Exercise description >> Copy verbatim the block of lines in the entries below whose first line contains "Open the Paint" and whose last line contains "Close the New". Leave out all other lines.

Supplied data >>
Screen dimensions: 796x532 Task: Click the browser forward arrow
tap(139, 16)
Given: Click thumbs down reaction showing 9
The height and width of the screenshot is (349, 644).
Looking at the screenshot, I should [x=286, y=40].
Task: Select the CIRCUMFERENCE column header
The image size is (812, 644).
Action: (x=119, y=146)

* * *

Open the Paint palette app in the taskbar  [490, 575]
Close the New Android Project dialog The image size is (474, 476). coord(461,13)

Result of the task >>
Open the Paint palette app in the taskbar  [490, 575]
Close the New Android Project dialog The image size is (474, 476). coord(461,13)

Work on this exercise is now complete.